§ WORK ITEM: Repeat every record exactly as given.

§ SUPPLIED DATA:
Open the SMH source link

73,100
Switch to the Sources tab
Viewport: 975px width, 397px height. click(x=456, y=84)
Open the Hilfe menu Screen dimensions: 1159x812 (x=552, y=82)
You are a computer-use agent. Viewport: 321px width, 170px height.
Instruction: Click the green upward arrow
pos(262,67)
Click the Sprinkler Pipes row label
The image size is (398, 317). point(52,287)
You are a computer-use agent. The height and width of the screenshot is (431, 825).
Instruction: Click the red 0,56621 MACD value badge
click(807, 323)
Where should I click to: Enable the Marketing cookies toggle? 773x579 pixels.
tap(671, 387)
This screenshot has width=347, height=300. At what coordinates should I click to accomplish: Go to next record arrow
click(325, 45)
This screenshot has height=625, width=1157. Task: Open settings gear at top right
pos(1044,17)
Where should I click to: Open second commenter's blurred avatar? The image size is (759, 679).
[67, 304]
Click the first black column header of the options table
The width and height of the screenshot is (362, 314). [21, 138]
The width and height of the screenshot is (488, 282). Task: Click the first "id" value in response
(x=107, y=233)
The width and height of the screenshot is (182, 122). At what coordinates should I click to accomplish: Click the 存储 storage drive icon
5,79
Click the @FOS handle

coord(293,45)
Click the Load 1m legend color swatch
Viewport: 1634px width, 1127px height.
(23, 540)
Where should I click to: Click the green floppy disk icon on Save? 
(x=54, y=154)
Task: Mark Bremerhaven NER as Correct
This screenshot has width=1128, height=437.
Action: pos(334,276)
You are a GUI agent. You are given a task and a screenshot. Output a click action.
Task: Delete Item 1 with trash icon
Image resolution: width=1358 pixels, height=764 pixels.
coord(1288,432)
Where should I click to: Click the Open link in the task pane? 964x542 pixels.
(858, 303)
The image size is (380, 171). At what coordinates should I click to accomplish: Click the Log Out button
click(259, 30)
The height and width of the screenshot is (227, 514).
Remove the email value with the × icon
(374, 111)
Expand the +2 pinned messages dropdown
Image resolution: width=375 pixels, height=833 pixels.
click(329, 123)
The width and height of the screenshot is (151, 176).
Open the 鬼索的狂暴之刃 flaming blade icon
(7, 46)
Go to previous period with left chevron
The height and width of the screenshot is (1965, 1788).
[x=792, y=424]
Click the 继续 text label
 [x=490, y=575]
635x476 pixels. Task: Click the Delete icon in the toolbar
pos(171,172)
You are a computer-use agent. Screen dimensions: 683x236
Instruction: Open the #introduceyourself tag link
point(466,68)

§ EXERCISE OUTPUT:
Open the SMH source link

73,100
Switch to the Sources tab
Viewport: 975px width, 397px height. click(x=456, y=84)
Open the Hilfe menu Screen dimensions: 1159x812 (x=552, y=82)
You are a computer-use agent. Viewport: 321px width, 170px height.
Instruction: Click the green upward arrow
pos(262,67)
Click the Sprinkler Pipes row label
The image size is (398, 317). point(52,287)
You are a computer-use agent. The height and width of the screenshot is (431, 825).
Instruction: Click the red 0,56621 MACD value badge
click(807, 323)
Where should I click to: Enable the Marketing cookies toggle? 773x579 pixels.
tap(671, 387)
This screenshot has width=347, height=300. At what coordinates should I click to accomplish: Go to next record arrow
click(325, 45)
This screenshot has height=625, width=1157. Task: Open settings gear at top right
pos(1044,17)
Where should I click to: Open second commenter's blurred avatar? The image size is (759, 679).
[67, 304]
Click the first black column header of the options table
The width and height of the screenshot is (362, 314). [21, 138]
The width and height of the screenshot is (488, 282). Task: Click the first "id" value in response
(x=107, y=233)
The width and height of the screenshot is (182, 122). At what coordinates should I click to accomplish: Click the 存储 storage drive icon
5,79
Click the @FOS handle

coord(293,45)
Click the Load 1m legend color swatch
Viewport: 1634px width, 1127px height.
(23, 540)
Where should I click to: Click the green floppy disk icon on Save? 
(x=54, y=154)
Task: Mark Bremerhaven NER as Correct
This screenshot has width=1128, height=437.
Action: pos(334,276)
You are a GUI agent. You are given a task and a screenshot. Output a click action.
Task: Delete Item 1 with trash icon
Image resolution: width=1358 pixels, height=764 pixels.
coord(1288,432)
Where should I click to: Click the Open link in the task pane? 964x542 pixels.
(858, 303)
The image size is (380, 171). At what coordinates should I click to accomplish: Click the Log Out button
click(259, 30)
The height and width of the screenshot is (227, 514).
Remove the email value with the × icon
(374, 111)
Expand the +2 pinned messages dropdown
Image resolution: width=375 pixels, height=833 pixels.
click(329, 123)
The width and height of the screenshot is (151, 176).
Open the 鬼索的狂暴之刃 flaming blade icon
(7, 46)
Go to previous period with left chevron
The height and width of the screenshot is (1965, 1788).
[x=792, y=424]
Click the 继续 text label
 [x=490, y=575]
635x476 pixels. Task: Click the Delete icon in the toolbar
pos(171,172)
You are a computer-use agent. Screen dimensions: 683x236
Instruction: Open the #introduceyourself tag link
point(466,68)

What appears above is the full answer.